PLEASANT HILL -- As a longtime member of the Pleasant Hill Senior Center, Walter Crew was thrilled when the new center opened in January 2013.
But like several other senior center members, Crew knew something was missing.
"When I walked into the new senior center over a year ago and looked at some of the bare walls there, these walls cried out to me," he said. "I felt that it was telling me that it needed some good artwork in some areas where the walls were bare." So Crew talked with members of his art group, the East Bay Artists Guild (EBAG) and with the Pleasant Hill Recreation and Park District. After a long process that included meetings and proposals, the deed was done -- EBAG is the first art group to show work at the new senior center.

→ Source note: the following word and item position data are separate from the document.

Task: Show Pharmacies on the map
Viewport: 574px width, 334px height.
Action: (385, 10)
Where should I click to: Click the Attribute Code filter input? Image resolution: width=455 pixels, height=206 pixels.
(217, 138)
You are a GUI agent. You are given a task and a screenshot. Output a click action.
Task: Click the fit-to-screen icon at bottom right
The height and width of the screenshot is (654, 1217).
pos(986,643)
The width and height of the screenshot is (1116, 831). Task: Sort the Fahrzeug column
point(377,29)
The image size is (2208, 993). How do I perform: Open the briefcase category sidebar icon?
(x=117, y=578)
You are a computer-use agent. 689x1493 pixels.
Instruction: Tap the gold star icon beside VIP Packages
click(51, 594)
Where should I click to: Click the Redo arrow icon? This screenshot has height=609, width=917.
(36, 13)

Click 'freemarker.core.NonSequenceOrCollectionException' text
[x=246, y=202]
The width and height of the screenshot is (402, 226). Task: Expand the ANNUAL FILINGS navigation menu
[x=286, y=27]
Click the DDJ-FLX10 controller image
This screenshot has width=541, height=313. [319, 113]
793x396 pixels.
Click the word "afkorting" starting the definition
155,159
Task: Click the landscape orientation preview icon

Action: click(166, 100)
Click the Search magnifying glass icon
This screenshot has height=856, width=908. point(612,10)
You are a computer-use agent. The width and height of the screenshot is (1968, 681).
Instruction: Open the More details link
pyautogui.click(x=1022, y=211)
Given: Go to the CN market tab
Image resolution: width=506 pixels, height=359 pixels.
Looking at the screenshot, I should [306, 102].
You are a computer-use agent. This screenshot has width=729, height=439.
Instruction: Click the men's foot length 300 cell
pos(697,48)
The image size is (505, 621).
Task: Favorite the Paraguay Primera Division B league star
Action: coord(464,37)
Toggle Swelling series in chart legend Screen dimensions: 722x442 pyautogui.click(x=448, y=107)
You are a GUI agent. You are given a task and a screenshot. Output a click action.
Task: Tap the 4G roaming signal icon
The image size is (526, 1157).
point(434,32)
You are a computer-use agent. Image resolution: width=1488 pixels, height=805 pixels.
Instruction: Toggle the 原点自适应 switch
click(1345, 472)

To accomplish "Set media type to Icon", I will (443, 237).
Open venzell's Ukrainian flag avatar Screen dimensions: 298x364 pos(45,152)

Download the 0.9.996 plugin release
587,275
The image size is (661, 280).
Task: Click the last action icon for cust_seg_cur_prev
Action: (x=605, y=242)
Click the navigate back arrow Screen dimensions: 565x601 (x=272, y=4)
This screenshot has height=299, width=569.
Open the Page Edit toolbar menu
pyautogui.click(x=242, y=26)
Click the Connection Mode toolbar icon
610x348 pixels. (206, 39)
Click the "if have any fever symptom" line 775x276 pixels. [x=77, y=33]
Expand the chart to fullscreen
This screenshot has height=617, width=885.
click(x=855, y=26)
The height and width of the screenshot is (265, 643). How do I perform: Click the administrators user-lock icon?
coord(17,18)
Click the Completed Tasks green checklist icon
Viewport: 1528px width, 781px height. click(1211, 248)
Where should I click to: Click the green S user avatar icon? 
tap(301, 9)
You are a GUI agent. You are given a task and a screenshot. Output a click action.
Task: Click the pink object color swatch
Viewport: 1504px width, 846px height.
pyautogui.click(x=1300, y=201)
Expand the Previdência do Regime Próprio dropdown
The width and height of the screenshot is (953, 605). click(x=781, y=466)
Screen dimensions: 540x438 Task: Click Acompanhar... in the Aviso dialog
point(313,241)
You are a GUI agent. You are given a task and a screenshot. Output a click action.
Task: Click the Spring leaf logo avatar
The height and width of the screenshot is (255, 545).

To celebrate, the group will host a reception from 2 to 5 p.m. Sunday, July 20. EBAG members hope the exhibit can help create a bridge between older artists and younger ones.
Walnut Creek artist Aissa Markey is no stranger to introducing art to young students, having been an elementary school art teacher for 14 years. She was once a young artist herself.
"Elementary school age children are so eager to create," said Markey, who works primarily in mixed media and collage. "Teaching them art elements and design principles with hands-on projects helps them with fine motor, visual-spatial skills, problem solving and exploration. This benefits the student without them realizing it. Seeing their joy when they have created something they love truly benefits me."
Elizabeth Kennen was also a child artist who always had paper and pencil on hand for sketching. Many years were spent enjoying graphite and colored pencil, making detailed drawings of nature and then discovering a love for architecture. Since support and encouragement for artistic endeavors came naturally from growing up in a creative household, Kennen draws from her own experience to teach with Young Rembrandts of the East Bay.
Kennen credits seeing EBAG's display at Crescent Plaza in Pleasant Hill five years ago for getting her back to making art after taking a break. Kennen gives major kudos to Crew for getting the group to display art in the senior center.
"Pleasant Hill doesn't have an actual gallery, so this shows that a lot of places can turn into a gallery," said Kennen, adding that senior centers' non-intimidating environment helps draw people of all ages.
"It's a great place for the community to come together to see art," Kennen said. "A portion of proceeds from sales of artwork go to the senior center."
Fifteen artists and 19 paintings are featured in the current show, which runs through Sept. 26.
"Hopefully, the reaction from the public is so positive that we can continue to fill more spaces that are crying out for art," Kennen said.